EXERCISE PROMPT
Retype every line of the listing below word for word, omitting the pictures.
* begin *
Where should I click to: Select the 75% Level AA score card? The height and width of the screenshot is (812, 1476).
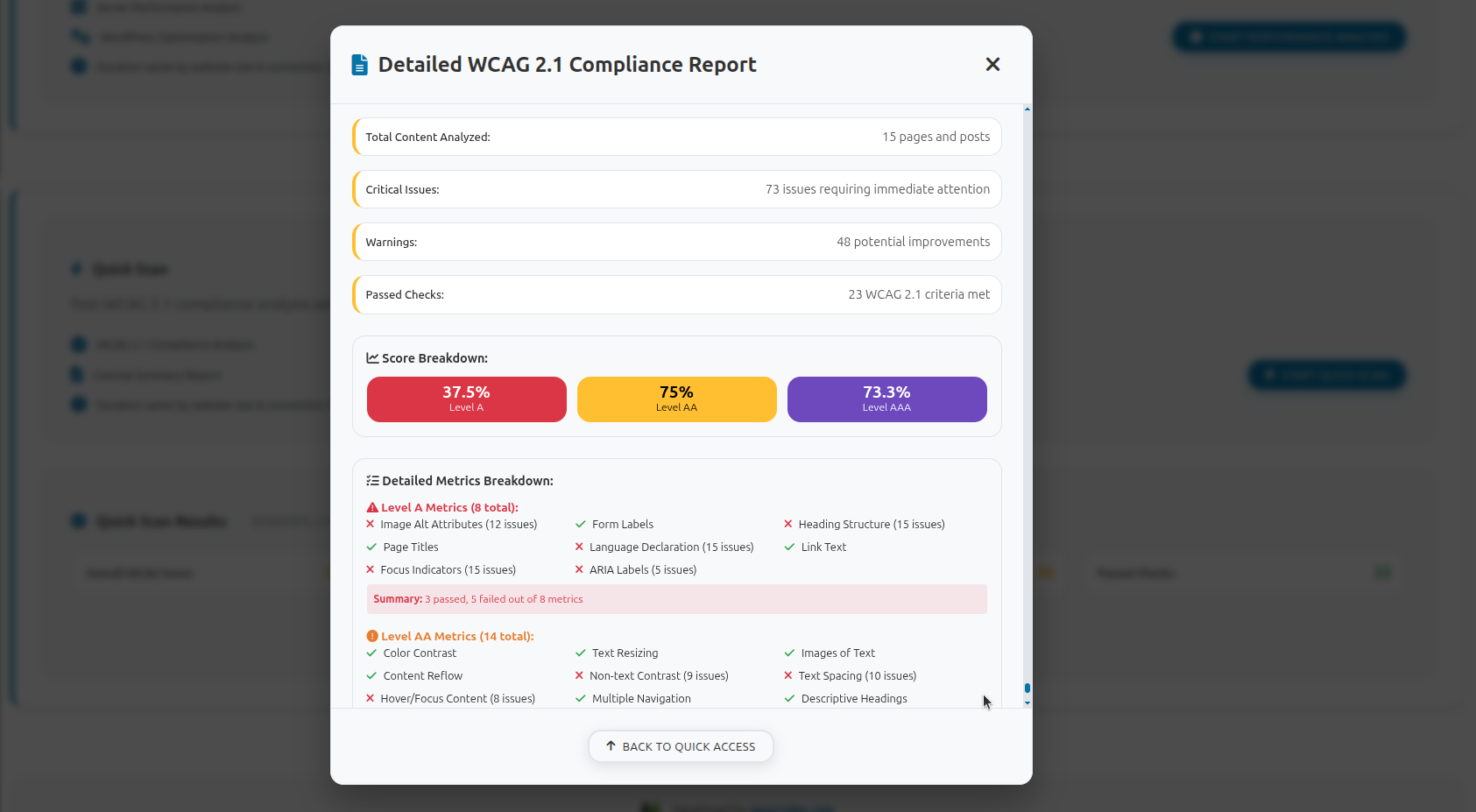(676, 399)
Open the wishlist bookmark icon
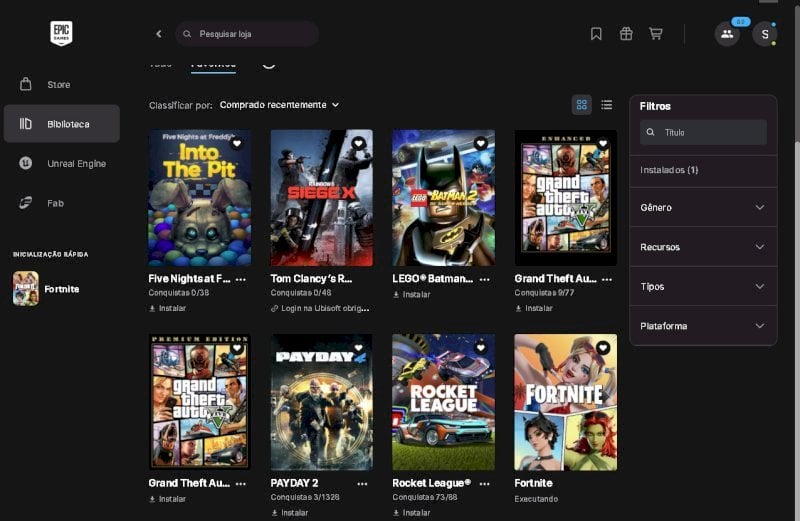The width and height of the screenshot is (800, 521). (x=596, y=34)
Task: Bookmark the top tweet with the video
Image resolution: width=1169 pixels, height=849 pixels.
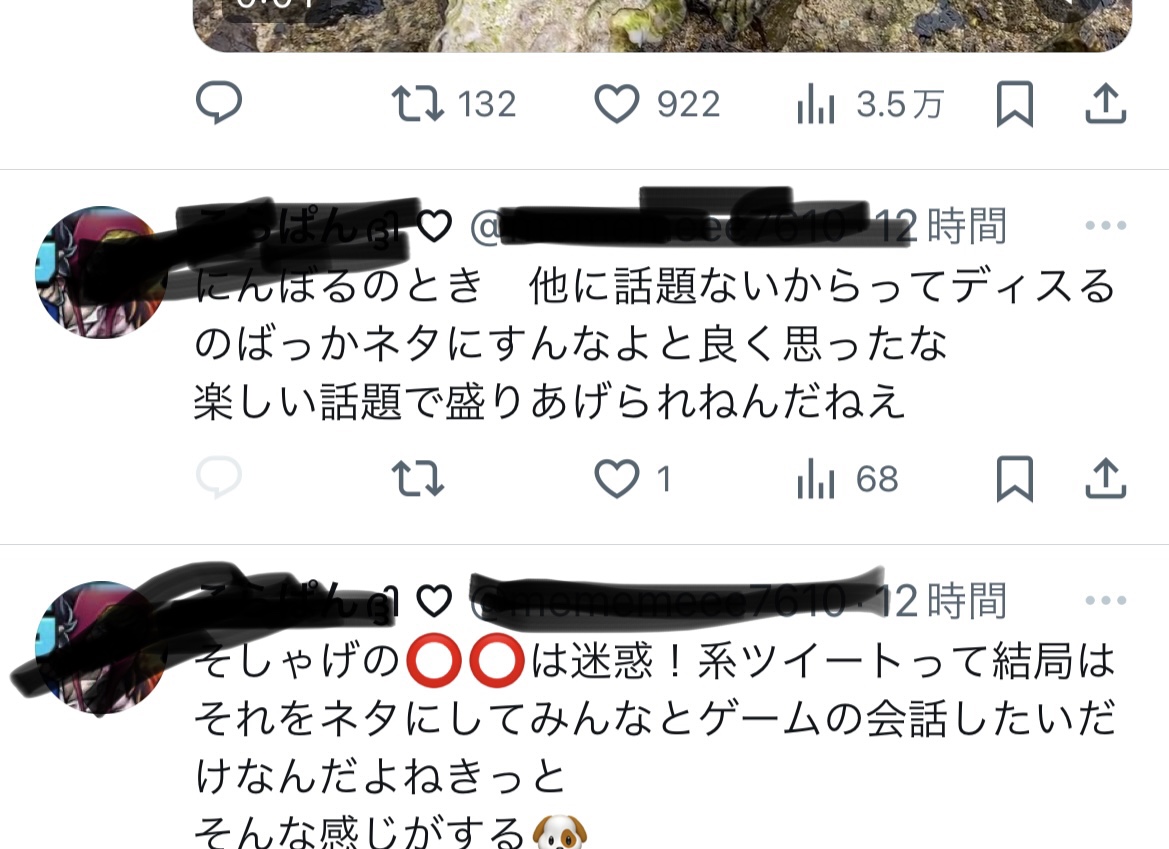Action: pyautogui.click(x=1015, y=104)
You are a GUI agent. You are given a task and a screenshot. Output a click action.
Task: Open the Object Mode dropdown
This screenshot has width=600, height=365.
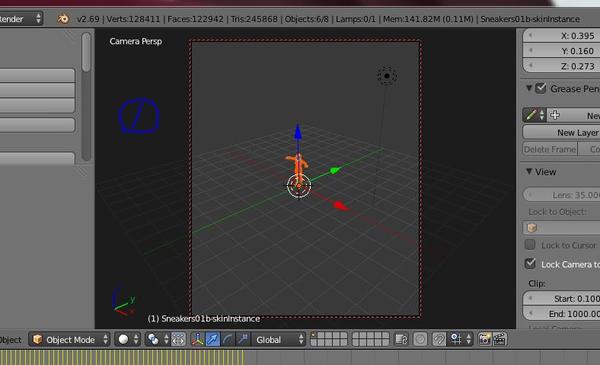click(69, 339)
* end *
SOLUTION FOR THIS PROBLEM
Where should I click to: Select the 75% Level AA score card? The height and width of the screenshot is (812, 1476).
(676, 399)
Open the wishlist bookmark icon
The width and height of the screenshot is (800, 521). (x=596, y=34)
Task: Bookmark the top tweet with the video
Image resolution: width=1169 pixels, height=849 pixels.
Action: pyautogui.click(x=1015, y=104)
You are a GUI agent. You are given a task and a screenshot. Output a click action.
Task: Open the Object Mode dropdown
This screenshot has width=600, height=365.
click(69, 339)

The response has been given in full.